What is being asked –
Edit the lines starting with the one containing "At what coordinates should I click to accomplish: Click" and going on through the one containing "coord(132,817)" so that "arrows" becomes "chevrons", and leave everything else unchanged. Give back only those lines.

Data extract –
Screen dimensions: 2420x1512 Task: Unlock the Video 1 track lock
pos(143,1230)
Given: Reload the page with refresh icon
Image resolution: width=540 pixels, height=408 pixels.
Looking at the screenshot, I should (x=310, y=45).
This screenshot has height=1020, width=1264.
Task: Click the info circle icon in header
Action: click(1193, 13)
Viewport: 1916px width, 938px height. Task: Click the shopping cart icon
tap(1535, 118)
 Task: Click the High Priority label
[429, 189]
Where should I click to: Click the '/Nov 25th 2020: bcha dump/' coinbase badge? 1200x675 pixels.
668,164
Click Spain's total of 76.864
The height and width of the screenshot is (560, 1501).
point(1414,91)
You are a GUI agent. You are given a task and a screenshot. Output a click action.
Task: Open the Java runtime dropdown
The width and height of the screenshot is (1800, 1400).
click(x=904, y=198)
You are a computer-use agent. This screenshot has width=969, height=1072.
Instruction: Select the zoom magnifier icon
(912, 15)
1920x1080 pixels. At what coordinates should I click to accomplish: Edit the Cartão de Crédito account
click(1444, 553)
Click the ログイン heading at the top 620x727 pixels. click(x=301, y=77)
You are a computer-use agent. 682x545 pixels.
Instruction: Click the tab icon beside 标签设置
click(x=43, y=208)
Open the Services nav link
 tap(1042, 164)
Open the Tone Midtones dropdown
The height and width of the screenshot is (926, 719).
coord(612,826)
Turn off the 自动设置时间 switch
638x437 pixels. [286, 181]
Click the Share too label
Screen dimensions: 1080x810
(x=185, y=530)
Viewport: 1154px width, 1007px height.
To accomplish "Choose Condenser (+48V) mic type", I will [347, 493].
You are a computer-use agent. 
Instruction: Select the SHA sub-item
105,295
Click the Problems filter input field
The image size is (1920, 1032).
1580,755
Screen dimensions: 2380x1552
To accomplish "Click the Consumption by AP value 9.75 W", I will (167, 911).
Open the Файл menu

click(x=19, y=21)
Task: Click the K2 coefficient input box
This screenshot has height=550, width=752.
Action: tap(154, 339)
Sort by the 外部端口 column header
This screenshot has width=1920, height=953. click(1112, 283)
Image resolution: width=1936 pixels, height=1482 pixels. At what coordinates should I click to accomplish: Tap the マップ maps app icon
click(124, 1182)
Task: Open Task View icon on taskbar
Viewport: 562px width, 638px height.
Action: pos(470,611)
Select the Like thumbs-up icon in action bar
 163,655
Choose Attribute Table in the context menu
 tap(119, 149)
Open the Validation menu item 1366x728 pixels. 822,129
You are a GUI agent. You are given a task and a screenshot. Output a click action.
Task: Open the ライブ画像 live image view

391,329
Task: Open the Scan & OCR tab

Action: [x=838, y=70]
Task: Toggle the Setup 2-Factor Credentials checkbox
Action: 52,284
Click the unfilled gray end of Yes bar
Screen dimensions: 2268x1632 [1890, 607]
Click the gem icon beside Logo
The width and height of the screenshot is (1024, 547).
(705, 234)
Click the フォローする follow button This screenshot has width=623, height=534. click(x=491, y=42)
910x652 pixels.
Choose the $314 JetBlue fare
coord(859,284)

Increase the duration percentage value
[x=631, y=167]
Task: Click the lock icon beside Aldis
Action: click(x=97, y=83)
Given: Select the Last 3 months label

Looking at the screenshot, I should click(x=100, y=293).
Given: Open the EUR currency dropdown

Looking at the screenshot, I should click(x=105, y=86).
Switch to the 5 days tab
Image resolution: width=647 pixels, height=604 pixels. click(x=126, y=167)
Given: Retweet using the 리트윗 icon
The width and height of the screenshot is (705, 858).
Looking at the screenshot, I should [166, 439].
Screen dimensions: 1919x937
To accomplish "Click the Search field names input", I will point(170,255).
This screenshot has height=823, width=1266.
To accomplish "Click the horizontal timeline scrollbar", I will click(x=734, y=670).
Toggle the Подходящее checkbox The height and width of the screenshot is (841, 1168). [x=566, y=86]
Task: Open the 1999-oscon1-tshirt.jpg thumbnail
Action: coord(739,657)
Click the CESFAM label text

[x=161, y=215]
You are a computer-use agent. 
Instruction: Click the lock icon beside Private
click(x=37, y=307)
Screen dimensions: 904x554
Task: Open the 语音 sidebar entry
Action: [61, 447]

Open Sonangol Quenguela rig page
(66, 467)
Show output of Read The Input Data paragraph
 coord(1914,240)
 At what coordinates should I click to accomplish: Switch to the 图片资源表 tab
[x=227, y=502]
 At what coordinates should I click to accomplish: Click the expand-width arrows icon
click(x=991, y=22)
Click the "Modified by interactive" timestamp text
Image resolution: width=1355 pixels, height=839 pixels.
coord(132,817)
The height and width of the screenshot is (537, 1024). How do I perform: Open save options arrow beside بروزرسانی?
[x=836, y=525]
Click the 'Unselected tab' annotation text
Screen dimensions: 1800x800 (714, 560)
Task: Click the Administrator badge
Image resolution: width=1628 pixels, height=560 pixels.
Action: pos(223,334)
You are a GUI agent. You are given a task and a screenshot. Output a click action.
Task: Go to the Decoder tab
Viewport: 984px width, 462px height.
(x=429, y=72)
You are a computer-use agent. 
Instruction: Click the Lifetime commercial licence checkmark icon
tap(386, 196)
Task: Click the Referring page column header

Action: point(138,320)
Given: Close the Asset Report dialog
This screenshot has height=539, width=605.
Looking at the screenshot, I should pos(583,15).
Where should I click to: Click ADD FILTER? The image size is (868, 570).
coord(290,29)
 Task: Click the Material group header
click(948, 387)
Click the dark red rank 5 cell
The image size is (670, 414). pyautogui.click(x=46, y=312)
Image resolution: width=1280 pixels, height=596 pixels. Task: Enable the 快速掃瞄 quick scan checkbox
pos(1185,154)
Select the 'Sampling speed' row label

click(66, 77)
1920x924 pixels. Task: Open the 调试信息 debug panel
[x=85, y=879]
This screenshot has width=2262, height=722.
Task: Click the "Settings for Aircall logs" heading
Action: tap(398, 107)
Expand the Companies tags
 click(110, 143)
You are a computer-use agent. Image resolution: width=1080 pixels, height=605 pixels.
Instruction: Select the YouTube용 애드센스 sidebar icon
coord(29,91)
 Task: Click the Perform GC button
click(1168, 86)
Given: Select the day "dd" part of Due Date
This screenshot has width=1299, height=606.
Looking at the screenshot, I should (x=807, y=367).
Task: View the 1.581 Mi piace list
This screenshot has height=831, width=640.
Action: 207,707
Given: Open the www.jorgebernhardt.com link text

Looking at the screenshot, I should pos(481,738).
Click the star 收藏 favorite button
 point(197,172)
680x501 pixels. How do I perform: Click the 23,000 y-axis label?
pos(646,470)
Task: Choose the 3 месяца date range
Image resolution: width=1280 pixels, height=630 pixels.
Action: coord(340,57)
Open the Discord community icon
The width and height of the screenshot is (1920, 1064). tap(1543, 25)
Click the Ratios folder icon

Task solution –
 At what coordinates should I click to accomplish: Click the expand-width chevrons icon
click(x=991, y=22)
Click the "Modified by interactive" timestamp text
Image resolution: width=1355 pixels, height=839 pixels.
coord(132,817)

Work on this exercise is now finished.